A blog from GemCap’s Managing Director Conor Hoey on one of his passions – football – sharing some lessons in recruitment and finding talent taken from the beautiful game. Conor is the Chairman of Drogheda United Football Club.
A couple of years back, a good friend of mine interviewed for a job at a big global tech firm. He went to a number of interviews with senior people there and they really were not interested in his technical ability or whether he could do a specific job – it was about whether he would fit. It was about his personality, his approach to work, his motivations, his people skills, his commitment… not about other things that he could learn on the job.
There was a time, when reviewing CVs, that I would have gone straight to “educational qualifications”, then “work experience”. Now, the first thing I look at is “interests”. This is not meant to be a slight against fine universities or their graduates; however, the top educational establishments often skew more heavily to more privileged students or those who could afford the tuition to enable the results required to gain access. Whilst not ignoring this exceptional pool of talent, as employers, we also need to find the unrealised potential in the marketplace, because too often, we take the safe option.
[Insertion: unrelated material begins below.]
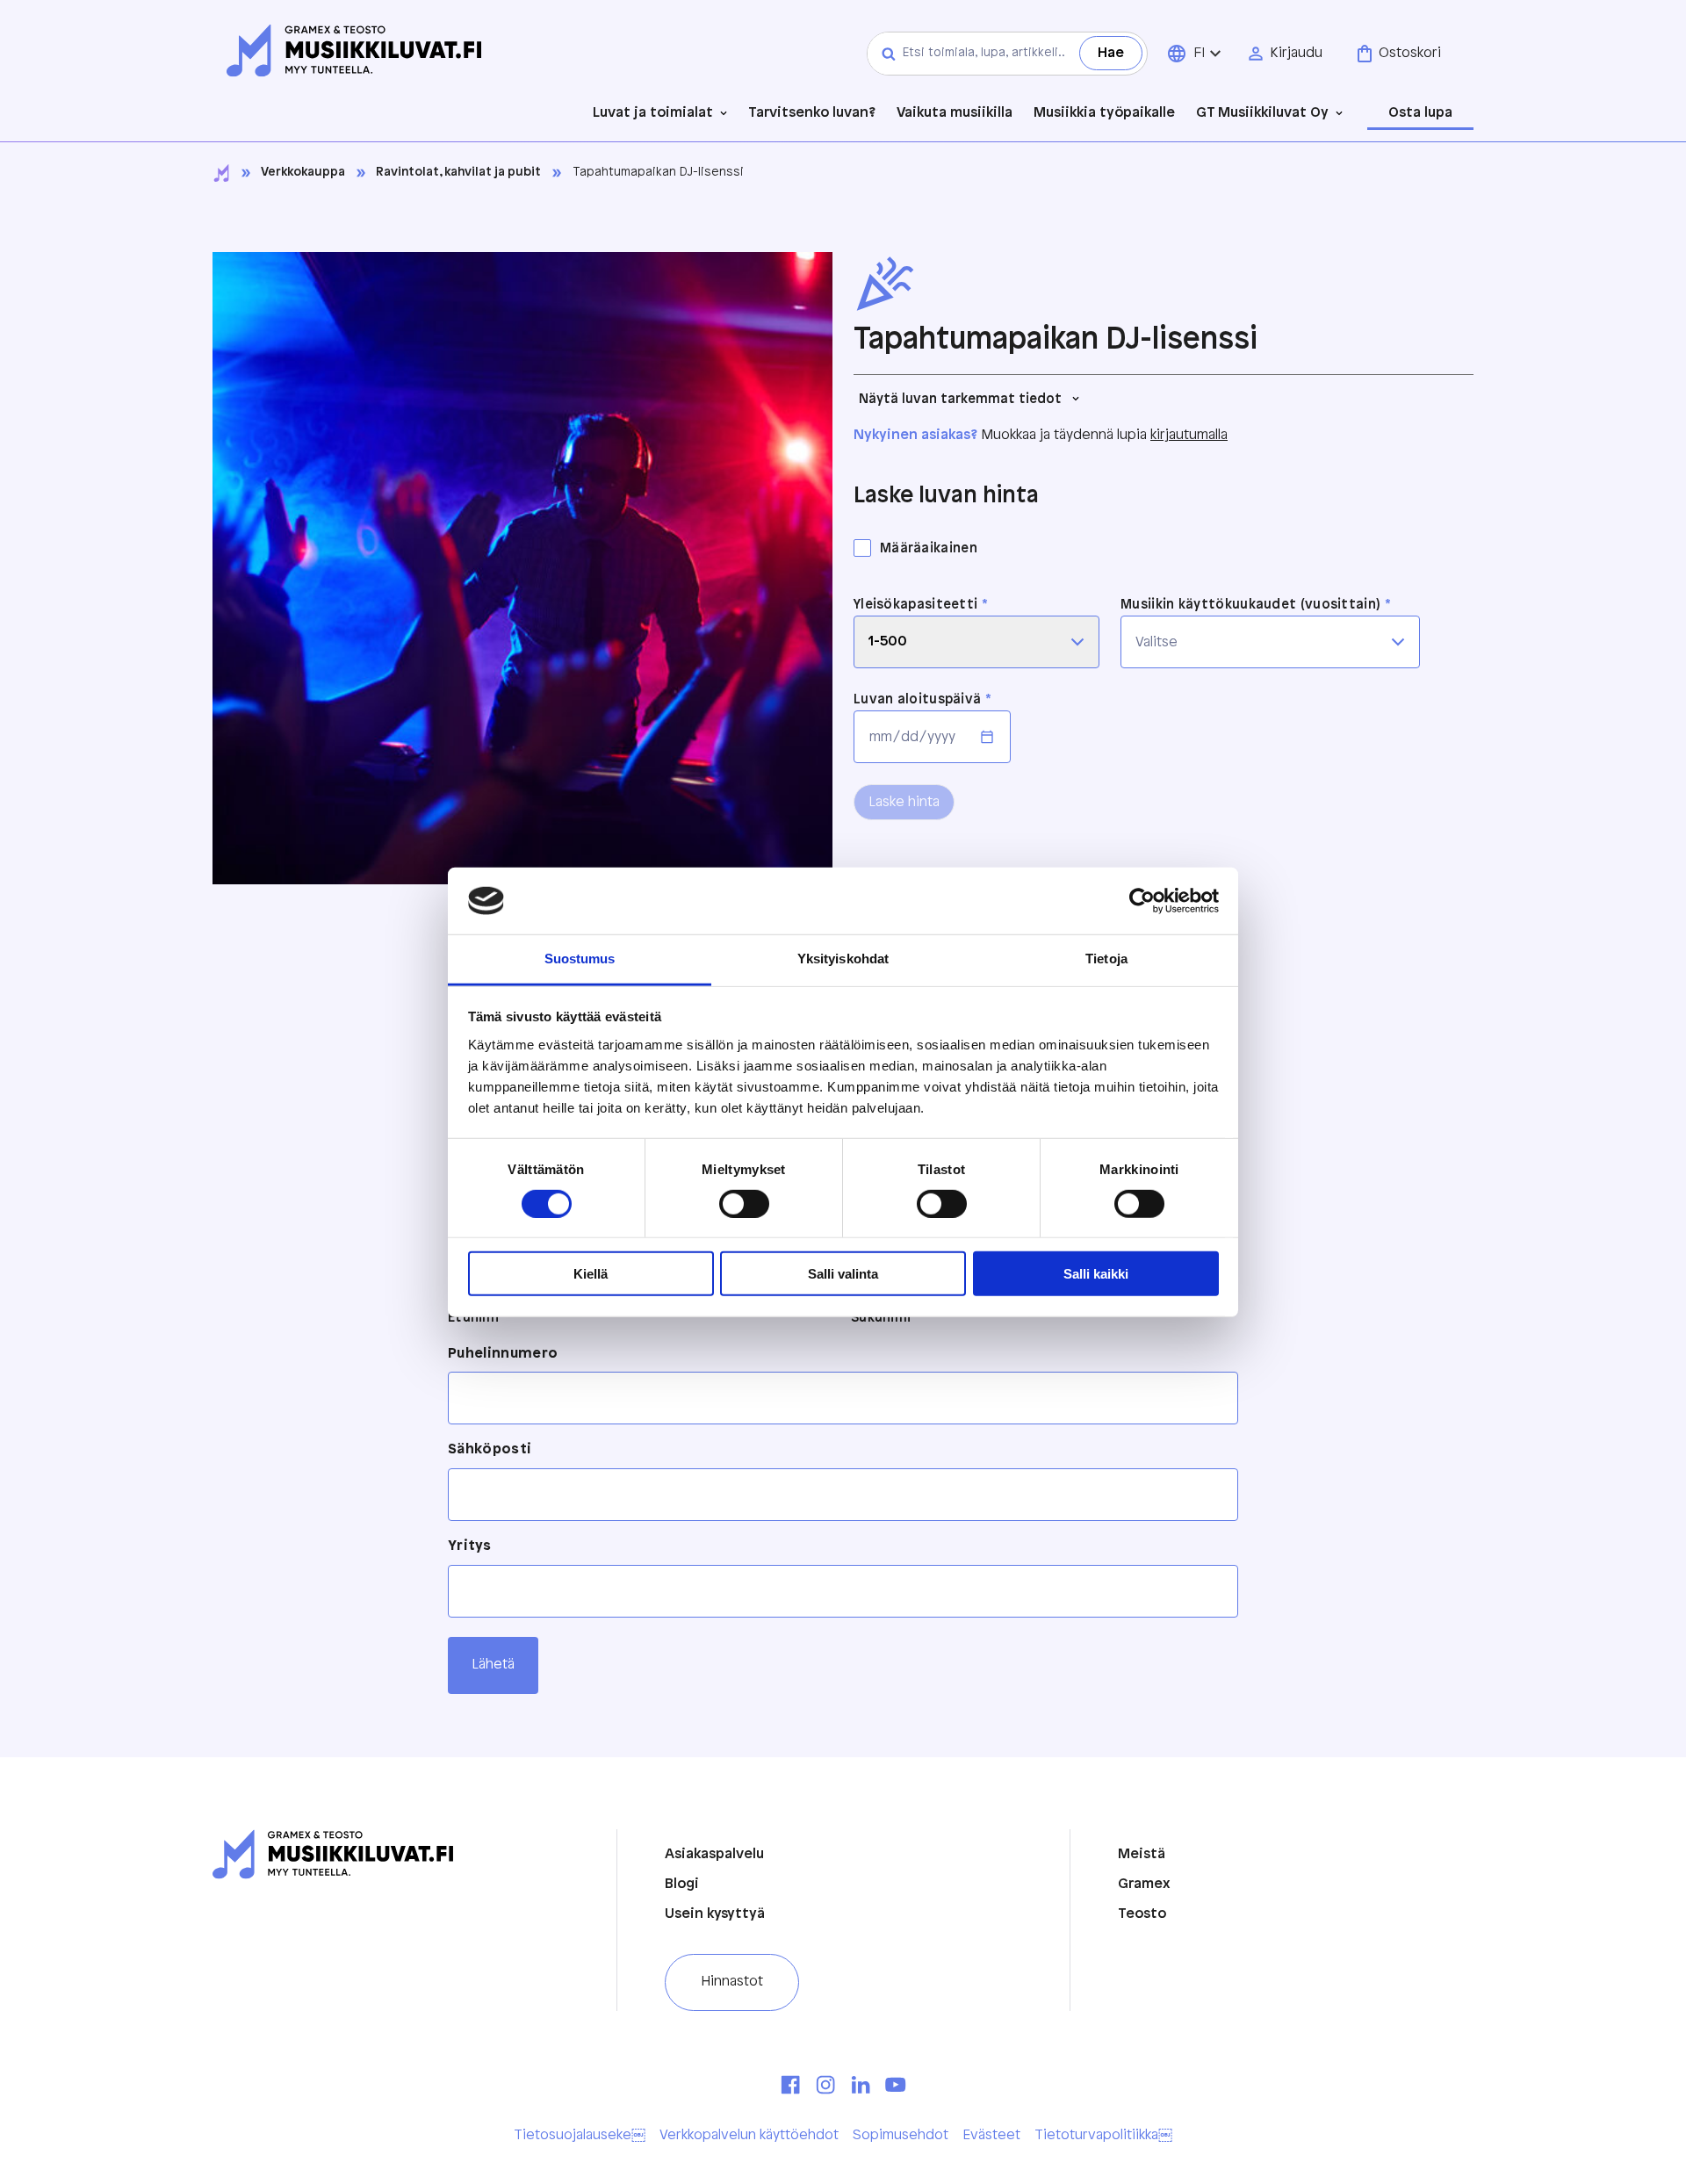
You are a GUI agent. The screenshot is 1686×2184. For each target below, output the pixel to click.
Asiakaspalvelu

Recently, we recruited a new Associate at Gemini Capital, fresh out of two good universities (yes, she had a Masters too!), but in truth what really impressed was her personality, her enthusiasm and her willingness to learn. I like to think that we would have recruited her even if she had no qualifications, but more than likely she probably would never have even got to the point of interview. How would she have got on our radar without those qualifications?
And so, naturally, I try and link all this to football. So what skills can a footballer bring to your organisation?
Whilst out walking with my neighbour, a pilot, he explained how important situational awareness is in his job and it struck me how footballers (and indeed many sportspeople) are programmed to cope with high stress situations and how to react. I watched Drogheda win the Irish First Division last year when it went down to the wire and they had to win the ultimate match. They didn’t panic when it was 0-0 at half time, they kept probing, scored twice, saved a penalty and managed the game beautifully. I was the nervous wreck on the sidelines! The skills these players have honed throughout their careers would be valuable adaptable to so many industries.
I also see many natural born leaders. I can think of a number of players at my club who have exceptional leadership and organisational skills that could be adapted to so many work situations.
So practically, what can employers do to widen the talent pool available to them? Maybe the next time that you advertise a job, don’t just take the easy option and state “educated to degree level”. Why not say, “degree level education preferable but we also welcome applications from individuals with other backgrounds and experiences which may make them suitable for this position”.
And I’ve not even started on the benefits for the company 5-a-side team!